Grid operations’ reports are now off by hours, triggering ISO compliance concerns. They scramble to resolve the issue on their own and end up changing internal data feeds without notifying risk management.
Meanwhile, risk management gets pulled in to investigate misaligned hedge positions caused by those discrepancies.
Risk flags the delay, but it stalls because no one is tracking accountability across the system.
And we’re back where we started: treating symptoms, not systems.
People are working hard but working against each other without realizing it. Efforts are duplicated. Problems compound. The system stays foggy, inefficient, and disconnected.
That’s a weak feedback loop; a cycle of quick fixes that create more confusion than clarity. Systems thinking breaks that cycle.
It brings strength to complexity by making what’s invisible, visible.
Leading Like a Systems Innovator
Working with systems thinking principles isn’t just about making better diagrams, it’s about redefining what leadership really looks like.
True leadership isn’t about having all the answers. It’s about asking the right questions, the higher-order questions that uncover what’s really going on beneath the surface.

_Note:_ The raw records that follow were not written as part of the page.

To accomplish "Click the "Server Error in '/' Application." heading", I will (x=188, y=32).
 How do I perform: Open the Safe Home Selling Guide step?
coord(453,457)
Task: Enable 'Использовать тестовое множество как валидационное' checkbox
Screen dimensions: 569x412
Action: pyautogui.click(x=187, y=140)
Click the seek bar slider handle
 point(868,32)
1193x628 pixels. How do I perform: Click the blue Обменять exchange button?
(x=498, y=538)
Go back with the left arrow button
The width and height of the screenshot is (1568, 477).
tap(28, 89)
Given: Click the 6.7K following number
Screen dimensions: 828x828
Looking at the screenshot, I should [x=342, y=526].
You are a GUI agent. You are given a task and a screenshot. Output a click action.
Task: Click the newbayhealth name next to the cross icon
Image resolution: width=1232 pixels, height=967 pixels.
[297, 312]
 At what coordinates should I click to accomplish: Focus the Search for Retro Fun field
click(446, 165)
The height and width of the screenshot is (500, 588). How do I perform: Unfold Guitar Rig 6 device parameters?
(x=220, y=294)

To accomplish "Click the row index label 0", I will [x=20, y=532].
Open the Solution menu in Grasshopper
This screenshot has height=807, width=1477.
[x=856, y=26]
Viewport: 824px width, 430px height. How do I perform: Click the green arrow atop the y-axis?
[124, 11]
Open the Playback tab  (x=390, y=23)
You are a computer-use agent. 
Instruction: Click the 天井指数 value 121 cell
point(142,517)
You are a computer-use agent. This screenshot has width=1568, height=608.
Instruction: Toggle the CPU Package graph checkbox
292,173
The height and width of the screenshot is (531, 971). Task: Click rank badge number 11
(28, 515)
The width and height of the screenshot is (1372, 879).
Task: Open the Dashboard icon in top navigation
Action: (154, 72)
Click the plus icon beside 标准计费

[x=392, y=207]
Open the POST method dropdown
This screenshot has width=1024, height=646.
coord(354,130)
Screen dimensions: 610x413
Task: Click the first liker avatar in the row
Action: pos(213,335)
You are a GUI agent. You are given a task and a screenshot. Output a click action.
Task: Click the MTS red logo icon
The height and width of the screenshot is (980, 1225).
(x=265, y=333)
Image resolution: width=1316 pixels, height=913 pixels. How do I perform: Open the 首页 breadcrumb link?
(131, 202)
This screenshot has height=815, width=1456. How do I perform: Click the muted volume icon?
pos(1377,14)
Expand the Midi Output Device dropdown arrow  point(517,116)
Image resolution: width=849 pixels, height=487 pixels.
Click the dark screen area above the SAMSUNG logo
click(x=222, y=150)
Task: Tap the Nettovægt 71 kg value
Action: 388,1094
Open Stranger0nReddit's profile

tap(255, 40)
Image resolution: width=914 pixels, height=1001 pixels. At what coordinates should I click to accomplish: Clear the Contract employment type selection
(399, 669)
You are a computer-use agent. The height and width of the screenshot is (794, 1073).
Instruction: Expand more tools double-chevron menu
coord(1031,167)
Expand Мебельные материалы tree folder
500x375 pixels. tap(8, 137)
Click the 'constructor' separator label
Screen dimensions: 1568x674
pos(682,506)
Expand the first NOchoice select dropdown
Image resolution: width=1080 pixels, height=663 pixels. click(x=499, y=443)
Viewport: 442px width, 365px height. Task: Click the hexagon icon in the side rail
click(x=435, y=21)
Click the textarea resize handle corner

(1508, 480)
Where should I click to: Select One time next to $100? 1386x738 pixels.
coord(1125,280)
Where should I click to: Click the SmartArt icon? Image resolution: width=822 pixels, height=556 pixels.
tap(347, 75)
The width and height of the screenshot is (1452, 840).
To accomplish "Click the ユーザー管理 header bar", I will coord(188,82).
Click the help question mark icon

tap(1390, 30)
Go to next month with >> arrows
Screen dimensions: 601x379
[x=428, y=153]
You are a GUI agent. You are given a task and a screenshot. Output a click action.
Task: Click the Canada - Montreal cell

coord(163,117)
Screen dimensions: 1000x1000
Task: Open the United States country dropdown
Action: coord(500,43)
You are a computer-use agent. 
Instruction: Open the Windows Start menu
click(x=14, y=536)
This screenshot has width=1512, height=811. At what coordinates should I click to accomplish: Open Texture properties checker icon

It’s what C-suite thinking should be: not just linear plans and siloed expertise, but a deep understanding of how every decision ripples across the whole. And let me be clear, experts are essential but their insight becomes far more powerful when they operate with systems awareness.
This kind of leadership pairs long-term vision with short-term action.It holds complexity without collapsing under it. It translates between teams, and it guides through alignment, not control.
When you lead this way, you're not just managing tasks.
You're designing change.
You're creating clarity.
You're building capacity.
You're laying the foundation for something stable, scalable, and alive.
Systems Thinking as a Map to Creativity
One of the biggest misconceptions about systems thinking is that it’s rigid or overly structured and that it slows things down or overwhelms with complexity. But in my experience, it’s the opposite.
Once we could see the full environment, we stopped reacting and started imagining. We weren’t throwing guesses at a problem, we were designing possibilities.
A good systems map doesn’t act like a rulebook. It acts like a launchpad. It gives you just enough structure to know where you’re standing, and just enough visibility to see where you could go next.
Systems thinking gave us the clarity to ask better questions and from those questions, an infinite range of creative solutions began to emerge.
Final Takeaway
In the Information Age, data isn’t just numbers—it’s the nervous system of your business. And without visibility into how that system works, even the best teams can end up solving the wrong problems.
Systems thinking changed that for us. It turned confusion into clarity, disconnected tasks into collaborative flow, and rigid expectations into a flexible, living blueprint.
When you apply systems thinking—especially in complex environments like data infrastructure—you unlock:
More reliable, interconnected systems
Smarter, faster decision-making
Clearer communication across silos
Fewer fire drills, more meaningful progress
And you don’t need all the answers at the start.
If you can map what’s true, stay curious, and create space for better questions, the system itself will begin to reveal its solutions.
That’s not just efficient. That’s regenerative.
That’s not just innovative. That’s sustainable.
That’s how you build the future—and the future lives in systems.